Reverse-phase HPLC of the hydrophobic pulmonary surfactant proteins: detection of a surfactant protein C isoform containing Nepsilon-palmitoyl-lysine.

A reverse-phase HPLC protocol for analysis of strictly hydrophobic peptides and proteins was developed. Peptide aggregation is minimized by using only 25-40% water in methanol or ethanol as initial solvents and subsequent elution with a gradient of propan-2-ol. Analysis of the pulmonary surfactant-associated proteins B (SP-B) and C (SP-C) with this method reveals several features. (1) SP-B and SP-C retain their secondary structures and separate by about 15 min over a 40 min gradient. SP-B is more hydrophilic than SP-C, which in turn behaves chromatographically like palmitoyl-ethyl ester. (2) SP-C exhibits isoforms additional to the major form characterized previously, which contains two thioester-linked palmitoyl groups. The isoforms now observed contain one or three palmitoyl moieties and constitute together 15-20% of the major form. The tripalmitoylated species contains a palmitoyl group linked to the epsilon-amino group of Lys-11, as concluded from the elution position,MS and amino acid sequence analysis.
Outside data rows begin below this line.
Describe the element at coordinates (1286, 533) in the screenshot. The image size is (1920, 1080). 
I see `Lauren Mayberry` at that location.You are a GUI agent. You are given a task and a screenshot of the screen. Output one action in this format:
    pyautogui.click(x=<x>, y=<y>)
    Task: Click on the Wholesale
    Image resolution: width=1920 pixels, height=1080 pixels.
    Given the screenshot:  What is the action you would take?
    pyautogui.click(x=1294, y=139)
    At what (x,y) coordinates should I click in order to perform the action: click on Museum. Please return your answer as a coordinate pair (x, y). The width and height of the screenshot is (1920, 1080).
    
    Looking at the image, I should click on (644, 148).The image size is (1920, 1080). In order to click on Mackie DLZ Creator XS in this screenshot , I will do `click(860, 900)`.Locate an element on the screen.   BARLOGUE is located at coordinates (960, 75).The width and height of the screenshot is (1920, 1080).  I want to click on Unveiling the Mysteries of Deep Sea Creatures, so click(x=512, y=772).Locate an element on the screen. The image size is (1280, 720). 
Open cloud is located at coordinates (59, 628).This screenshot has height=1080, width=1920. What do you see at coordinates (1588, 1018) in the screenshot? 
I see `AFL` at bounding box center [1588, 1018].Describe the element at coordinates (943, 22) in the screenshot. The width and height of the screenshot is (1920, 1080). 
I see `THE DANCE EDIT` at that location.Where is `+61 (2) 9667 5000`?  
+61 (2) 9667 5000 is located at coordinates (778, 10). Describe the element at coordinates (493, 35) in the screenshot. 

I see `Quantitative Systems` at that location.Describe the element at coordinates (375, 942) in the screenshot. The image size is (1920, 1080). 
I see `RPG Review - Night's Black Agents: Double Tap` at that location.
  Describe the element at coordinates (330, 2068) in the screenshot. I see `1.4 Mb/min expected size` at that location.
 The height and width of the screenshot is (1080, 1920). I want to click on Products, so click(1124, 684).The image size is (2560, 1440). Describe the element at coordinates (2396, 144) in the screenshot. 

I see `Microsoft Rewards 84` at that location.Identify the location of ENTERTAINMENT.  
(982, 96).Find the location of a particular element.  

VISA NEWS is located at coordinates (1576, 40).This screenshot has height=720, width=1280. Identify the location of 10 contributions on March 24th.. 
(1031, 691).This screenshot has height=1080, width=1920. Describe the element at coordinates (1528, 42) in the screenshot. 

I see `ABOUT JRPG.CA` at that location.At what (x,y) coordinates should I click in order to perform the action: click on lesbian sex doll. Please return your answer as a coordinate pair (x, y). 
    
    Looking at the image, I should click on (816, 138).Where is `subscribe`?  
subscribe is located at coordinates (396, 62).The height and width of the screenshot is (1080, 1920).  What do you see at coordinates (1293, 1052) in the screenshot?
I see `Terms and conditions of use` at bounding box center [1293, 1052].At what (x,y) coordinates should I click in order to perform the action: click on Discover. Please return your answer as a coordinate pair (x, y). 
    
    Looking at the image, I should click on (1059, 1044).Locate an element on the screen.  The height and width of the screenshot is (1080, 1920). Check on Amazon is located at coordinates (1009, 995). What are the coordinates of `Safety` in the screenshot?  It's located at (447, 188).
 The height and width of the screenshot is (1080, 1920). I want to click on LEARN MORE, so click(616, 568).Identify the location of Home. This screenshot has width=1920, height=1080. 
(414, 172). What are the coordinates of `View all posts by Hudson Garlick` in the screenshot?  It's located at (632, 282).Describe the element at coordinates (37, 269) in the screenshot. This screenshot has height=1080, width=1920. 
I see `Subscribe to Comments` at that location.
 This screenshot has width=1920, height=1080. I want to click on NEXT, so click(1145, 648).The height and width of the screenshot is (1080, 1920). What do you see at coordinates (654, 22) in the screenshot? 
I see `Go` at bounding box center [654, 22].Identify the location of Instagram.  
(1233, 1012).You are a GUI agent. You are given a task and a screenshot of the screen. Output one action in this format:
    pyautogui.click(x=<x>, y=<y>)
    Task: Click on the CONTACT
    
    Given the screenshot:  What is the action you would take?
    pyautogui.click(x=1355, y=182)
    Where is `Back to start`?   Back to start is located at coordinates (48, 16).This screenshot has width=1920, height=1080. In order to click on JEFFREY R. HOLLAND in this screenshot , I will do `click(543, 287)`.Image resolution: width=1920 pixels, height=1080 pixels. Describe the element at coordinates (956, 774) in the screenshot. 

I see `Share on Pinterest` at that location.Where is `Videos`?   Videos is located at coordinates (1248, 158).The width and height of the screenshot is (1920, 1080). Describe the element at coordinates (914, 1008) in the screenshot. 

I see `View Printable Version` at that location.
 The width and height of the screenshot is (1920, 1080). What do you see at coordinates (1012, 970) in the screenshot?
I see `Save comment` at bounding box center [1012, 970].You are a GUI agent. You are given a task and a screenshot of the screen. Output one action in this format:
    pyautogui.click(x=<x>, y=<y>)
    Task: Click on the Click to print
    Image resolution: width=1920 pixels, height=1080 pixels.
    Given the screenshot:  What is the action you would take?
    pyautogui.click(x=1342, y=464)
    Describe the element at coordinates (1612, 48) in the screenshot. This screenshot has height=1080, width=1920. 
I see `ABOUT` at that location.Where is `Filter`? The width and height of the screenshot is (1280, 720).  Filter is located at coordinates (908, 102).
The tripalmitoylated form increases relative to the dipalmitoylated form on incubation of SP-C ina phospholipid environment. An Nepsilon-bound palmitoyl moiety constitutes a third mode of fatty acyl modification of proteins, in addition to the established Nalpha-bound myristoyl groups and S-bound palmitoyl chains. (3) The dimeric structure of SP-B, lacking covalent modifications, is confirmed by MS detection of the dimer. No SP-B isoforms were detected. (4) Denatured, non-helical SP-C can be distinguished chromatographically from the native alpha-helical peptide. (5) HPLC of SP-C at 60-75 degrees C reveals an isoform containing an extra 14 Da moiety compared with the main form. This is concluded to arise from inadvertent methyl esterification of the C-terminal carboxy group. In conclusion, this HPLC method affords a sensitive means of assessing modifications and conformations of SP-B or SP-C in different disease states and before functional studies. It might also prove useful for analysis of other strictly hydrophobic polypeptides.